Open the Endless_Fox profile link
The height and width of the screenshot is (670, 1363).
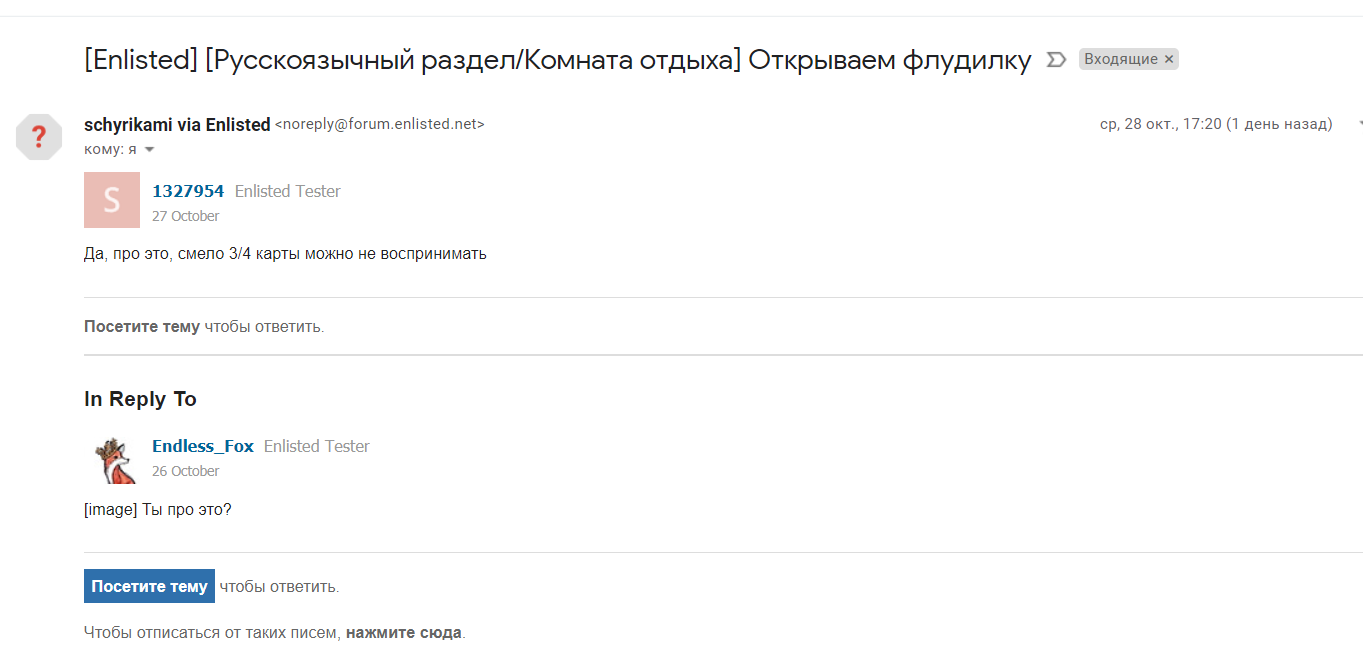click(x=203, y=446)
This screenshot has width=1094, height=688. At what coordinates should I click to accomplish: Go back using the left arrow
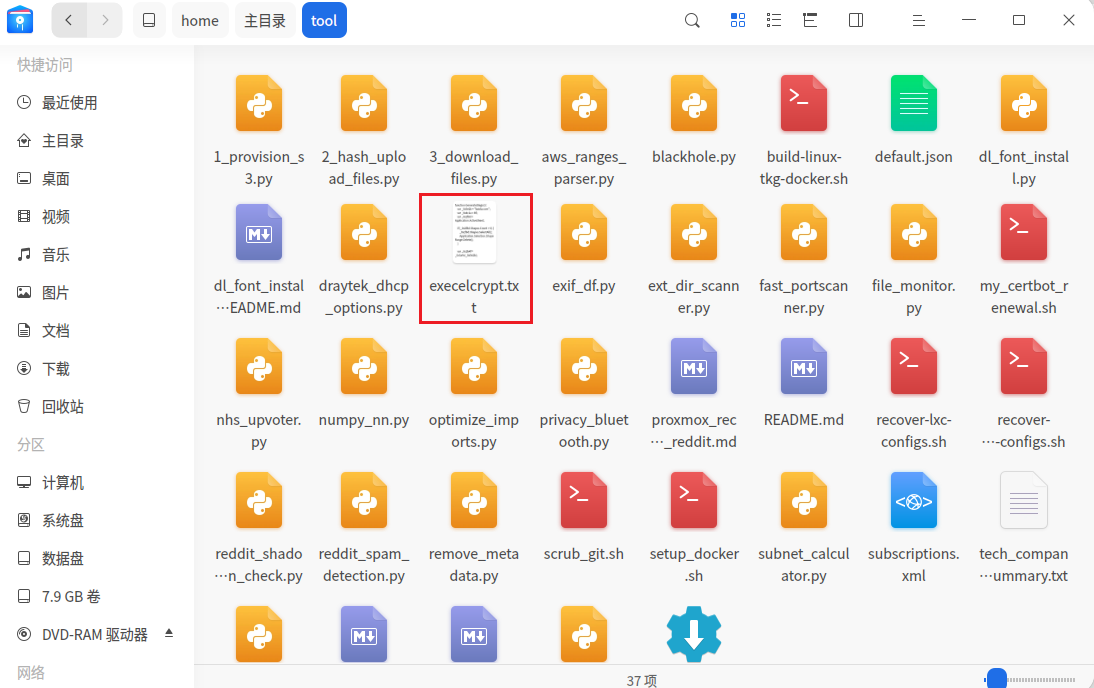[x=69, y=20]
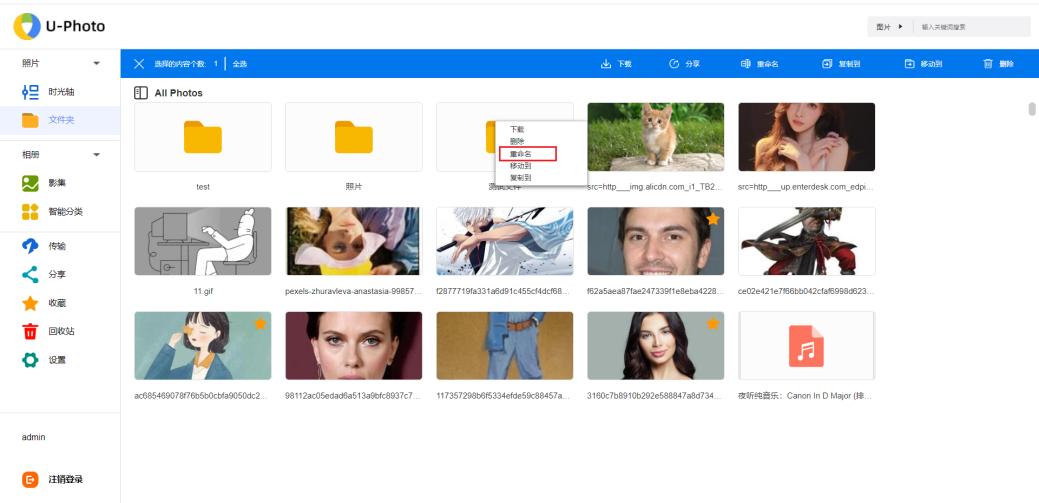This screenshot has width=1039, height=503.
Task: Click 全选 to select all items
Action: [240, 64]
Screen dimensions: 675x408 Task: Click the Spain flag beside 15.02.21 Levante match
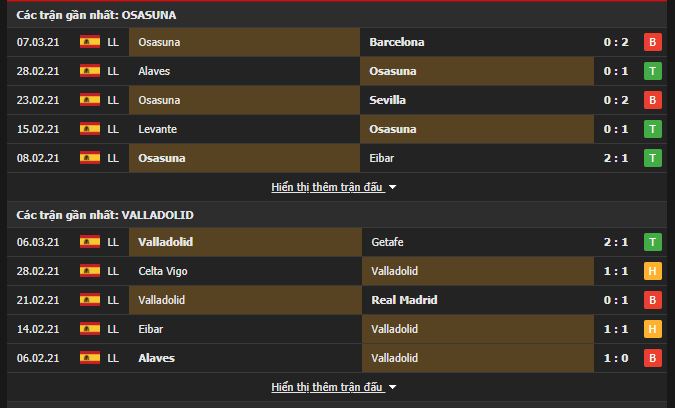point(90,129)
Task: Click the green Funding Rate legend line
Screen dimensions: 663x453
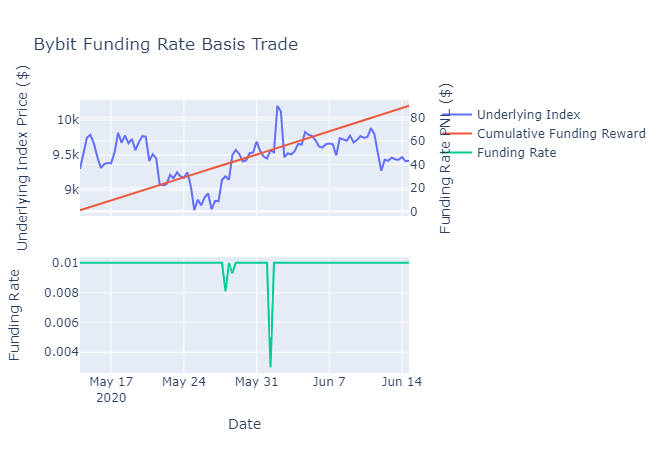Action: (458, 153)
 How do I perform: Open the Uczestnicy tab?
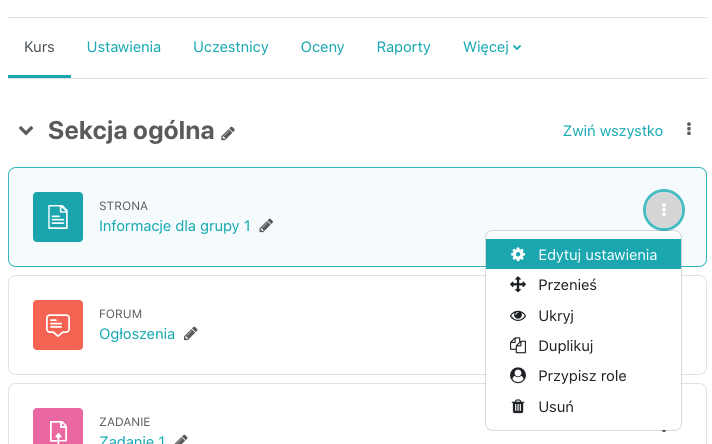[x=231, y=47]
...
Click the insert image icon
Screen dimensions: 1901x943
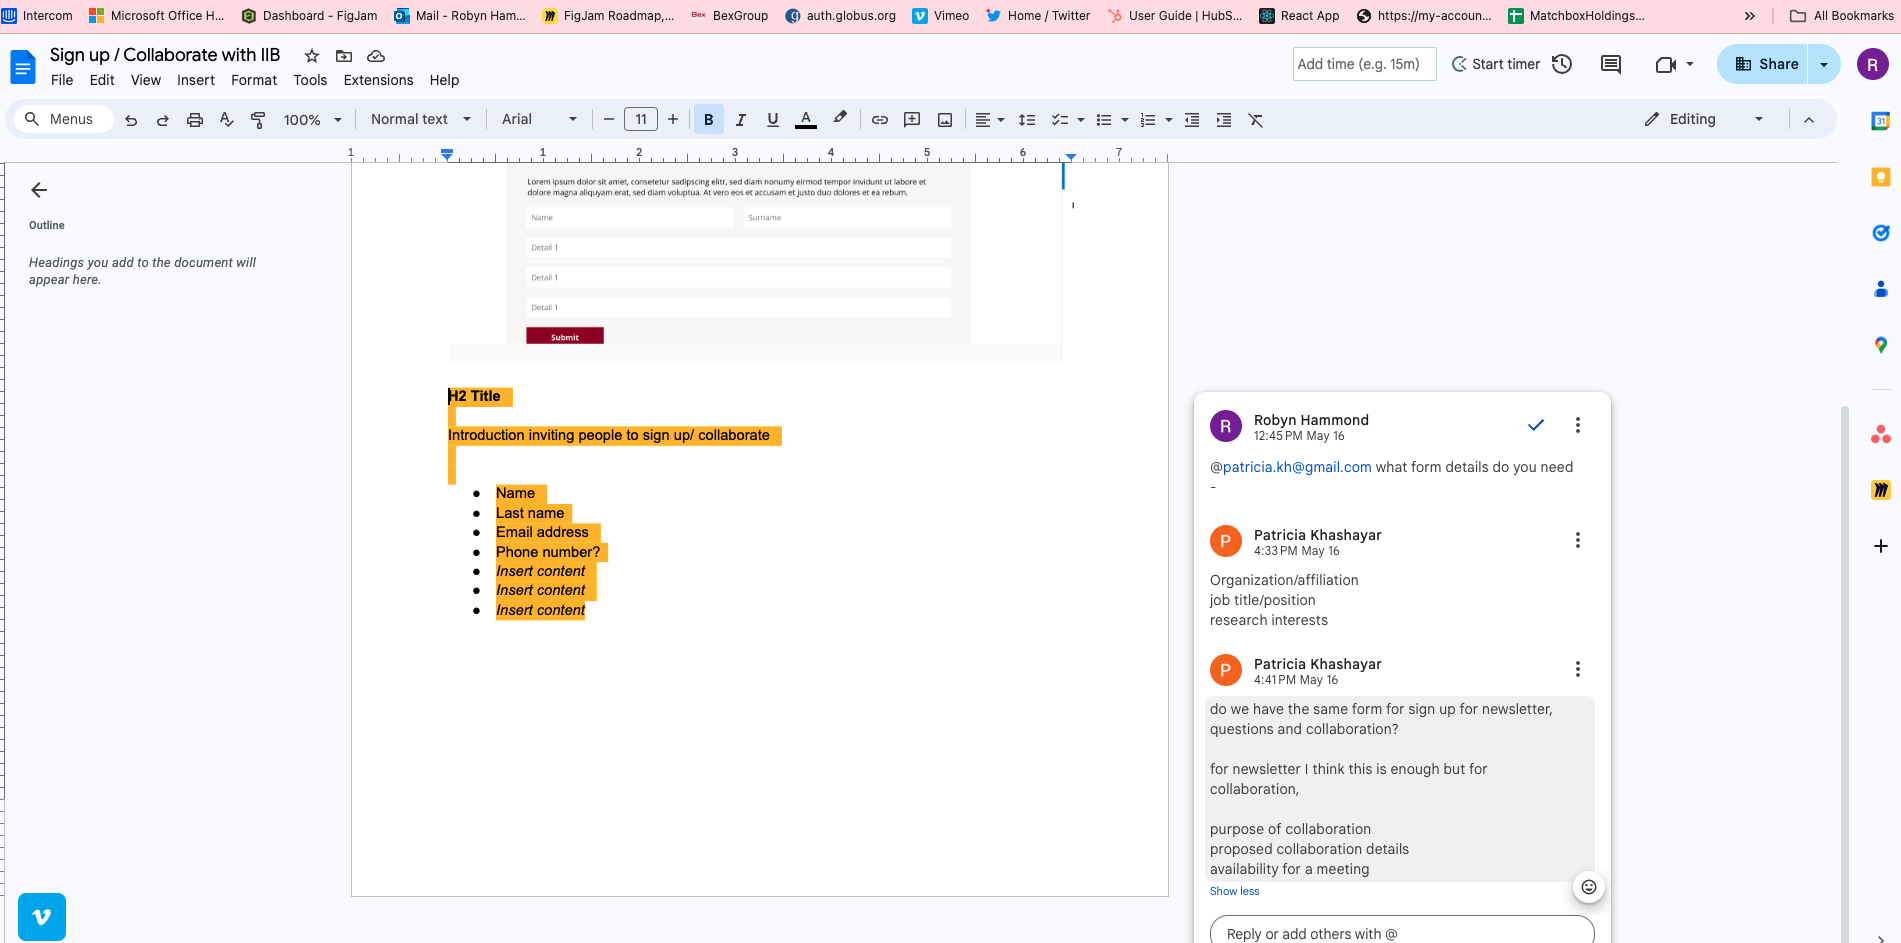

PROBLEM REQUIREMENTS: Reproduce word for word the material above, starting with the line that has "Click the insert image icon" and stopping after the line that has "Screen dimensions: 1901x943".

RESULT OF THIS TASK:
Click the insert image icon
Screen dimensions: 1901x943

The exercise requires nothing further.